Peki, Toprak Mahsulleri Ofisinin bu yılki durumuna bir bakalım: Bir politika oluşturmaya çalışıyoruz. Bu sene Toprak Mahsulleri Ofisi olarak -şimdi, vakit kaybı olmaması ve konuyu da dağıtmamak için, yüksek fiyat verdik, düşük fiyat verdik, biz aldık, özel sektör aldı, onlara girmiyorum- 350 trilyonluk ürün aldık. 350 trilyon için ödediğimiz faiz, yalnız ve yalnız 10 trilyondur. İşte, çiftçinin kara gün dostu olan Toprak Mahsulleri Ofisi, oluşturulan politikalarla maddî durumunu düzeltiyor, finans kaynaklarını, akıllı yerden para kullanarak alıyor ve Toprak Mahsulleri Ofisi, günde ödediği 3 trilyon faizin altından kurtarılıyor.

Değerli arkadaşlarım, bakınız, Sayın Elkatmış'ın söylediklerine, ben, kalkıp da, yanlış, olmaz, muhalefet sözcüsü böyle konuşmamalıdır demiyorum; ancak, biz, 2000 yılında, halen tohum meselesini konuşuyorsak -patatesin tohum meselesini- acaba, bunun suçlusu 57 nci cumhuriyet hükümeti ve onun Tarım Bakanı mıdır?

METİN MUSAOĞLU (Mardin) - 56 ncı...

TARIM VE KÖYİŞLERİ BAKANI HÜSNÜ YUSUF GÖKALP (Devamla) - Türkiye'de tek bir tohum üretilmiyor. Bir sandalye, bir telefon, bir masayla Türkiye'ye ne idiği belli olmayan bir sürü tohumlar giriyordu. Biz, 1984 yılında çıkan bir kanunun bir kelimesinden istifade ederek getirdiğimiz uygulamayla şunu söyledik : Tohum ithal edecekler, burada da üretimini yapacaklar, laboratuvarlarını kuracaklar. Nitekim, İzmir'de bir laboratuvar kurdurduk, Toros'ta 2 000 metre yükseklikte özel sektör arazi aldı, yakında orada bir biyoteknoloji, genetik mühendisliğine dayanan bir laboratuvar kuruluyor.

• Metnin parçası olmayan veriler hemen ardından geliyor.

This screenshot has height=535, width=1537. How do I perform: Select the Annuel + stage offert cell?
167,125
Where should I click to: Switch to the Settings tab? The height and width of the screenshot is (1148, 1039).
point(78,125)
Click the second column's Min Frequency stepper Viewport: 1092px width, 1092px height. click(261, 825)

Sayın Elkatmış'a, bize verdiği destekler için de teşekkür ediyorum. Biz şunu söyledik : Sertifikasız tohum girişine müsaade etmeyeceğiz dedik ve Sayın Elkatmış da bilir -bu konuda da, değerli milletvekillerimizle beraber Nevşehir, Niğde ve Sakarya; iktidarıyla muhalefetiyle tüm milletvekillerine teşekkür ediyorum- Nevşehir'de bazıları rahatsız oldular; niye; şimdiye kadar hastalıklı tohum soktunuz buraya, şimdiye kadar virüslü tohum soktunuz...

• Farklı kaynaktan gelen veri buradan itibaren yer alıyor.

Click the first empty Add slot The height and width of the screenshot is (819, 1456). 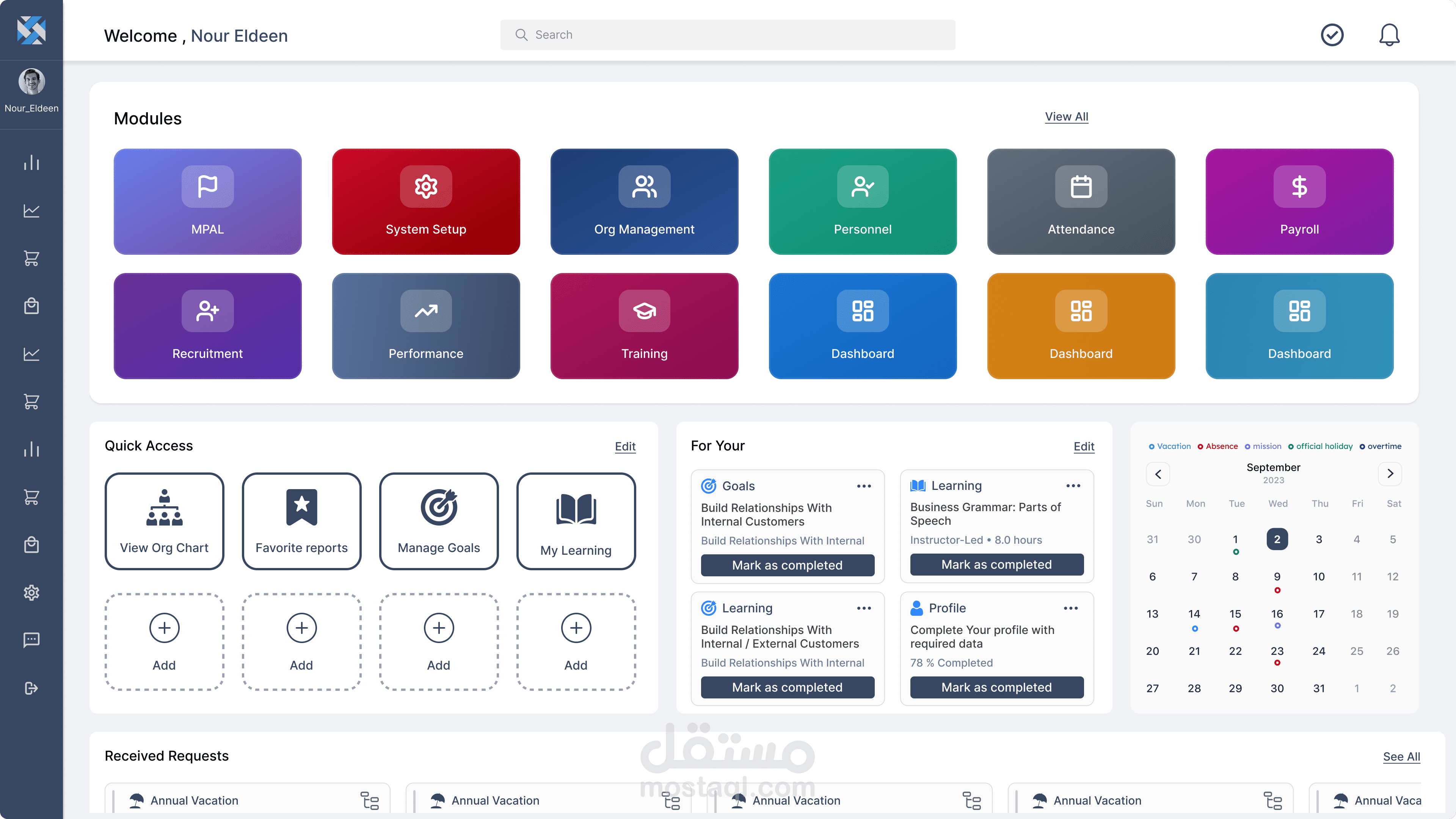165,642
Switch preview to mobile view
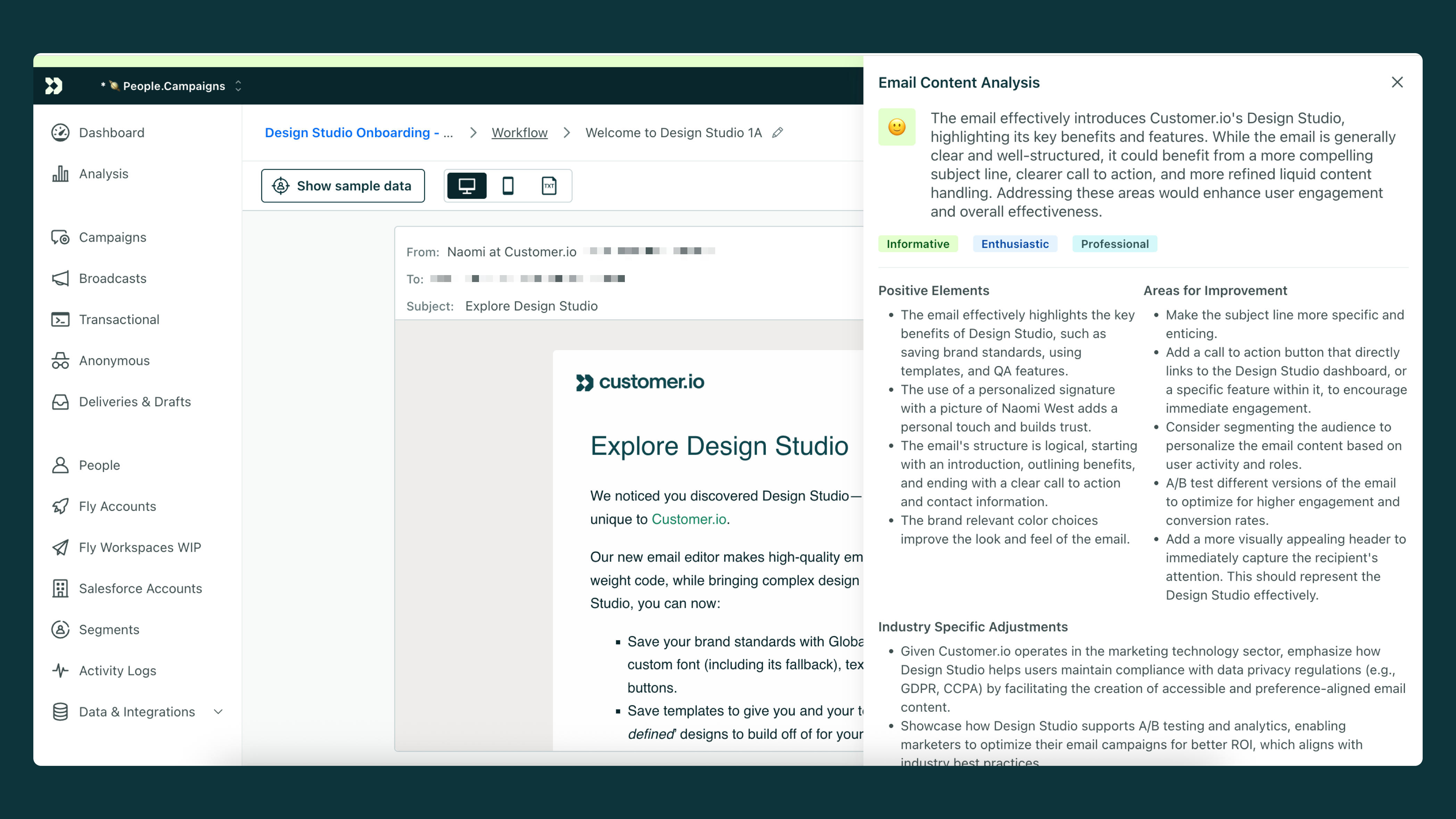Image resolution: width=1456 pixels, height=819 pixels. click(507, 185)
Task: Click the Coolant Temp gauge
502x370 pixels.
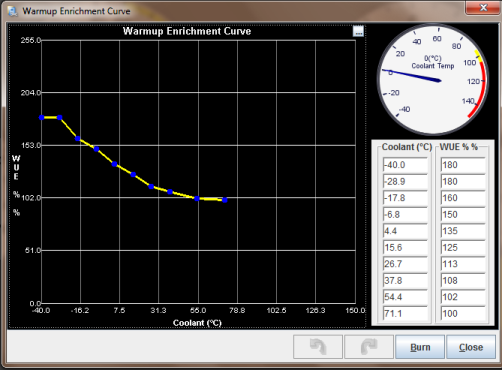Action: click(x=433, y=79)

Ancak, şurada Sayın Elkatmış'a, değerli milletvekilime katılmıyorum; dediler ki : "Geçmiş yıl patateste problem vardı" doğru; "bu sene de problem var" doğru; ama hastalıklı tohum girişi... Ama, Sayın Elkatmış, şunu söylüyorum 28 Mayıs 1999'dan bu tarafa hangi hastalıklı tohum girdiyse ben onun sorumluluğuna varım, ama benden öncekiler de bu sorumluluğu üzerlerine alsınlar, doğruyu ortaya koyup burada tartışalım. (MHP sıralarından alkışlar)

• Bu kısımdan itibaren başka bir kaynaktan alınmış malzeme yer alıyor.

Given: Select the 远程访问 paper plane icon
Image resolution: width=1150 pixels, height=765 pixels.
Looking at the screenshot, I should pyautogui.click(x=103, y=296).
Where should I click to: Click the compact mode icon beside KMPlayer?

Onun için, patatesteki problemimiz şu: Haklısınız, geçen sene patatesi pazarlayamadık, çok patates üretilmişti. Buradaki üretim çokluğundan kastım şu: Dünya pazarlarında kalıcı olmamışsınız. Dünyanın istediği patatesi üretmemişiz, gıda sanayiinde kullanılan patatesi üretmemişiz, bazı ülkelerin, diğer bazı ülkelere satamadıkları tohumlukları almışız, patates üretmişiz; ama, içerisinde kuru maddesi yok, içerisindeki besin öğeleri dengeli değil, sanayide kullanılacak patatesin içerisinde yüzde 22 kuru madde olması lazım; maalesef, benim köylüme sabah ezanından gece yarısına kadar çalışan, çoluğuyla, çocuğuyla çalışan, 160 metreden su çıkarıp, o elektrik faturası altında üretim yapan köylüye, içerisinde yüzde 13 kuru maddesi olan patates ürettirildi; işte, sıkıntı bu. Onun için, tohum meselesini halletme mecburiyetimiz var.

Bugün, Nevşehir'in, Niğde'nin hâlâ tarlaları sulanamıyorsa, hâlâ Toprak Su oraya hizmet götürememişse -1980'lerden sonra Toprak Su kapatılmış- üretici 160 metreden elektrikle su çı-kararak tarla suluyorsa, bu köylünün bu seneki elektrik borcunu ertelesen ne olacak; gelecek sene de aynısı olacak. Nitekim, 1997, 1998, 1999'un borçları ertelendi, geldi, bu sene büyük bir borç olarak karşımıza çıktı.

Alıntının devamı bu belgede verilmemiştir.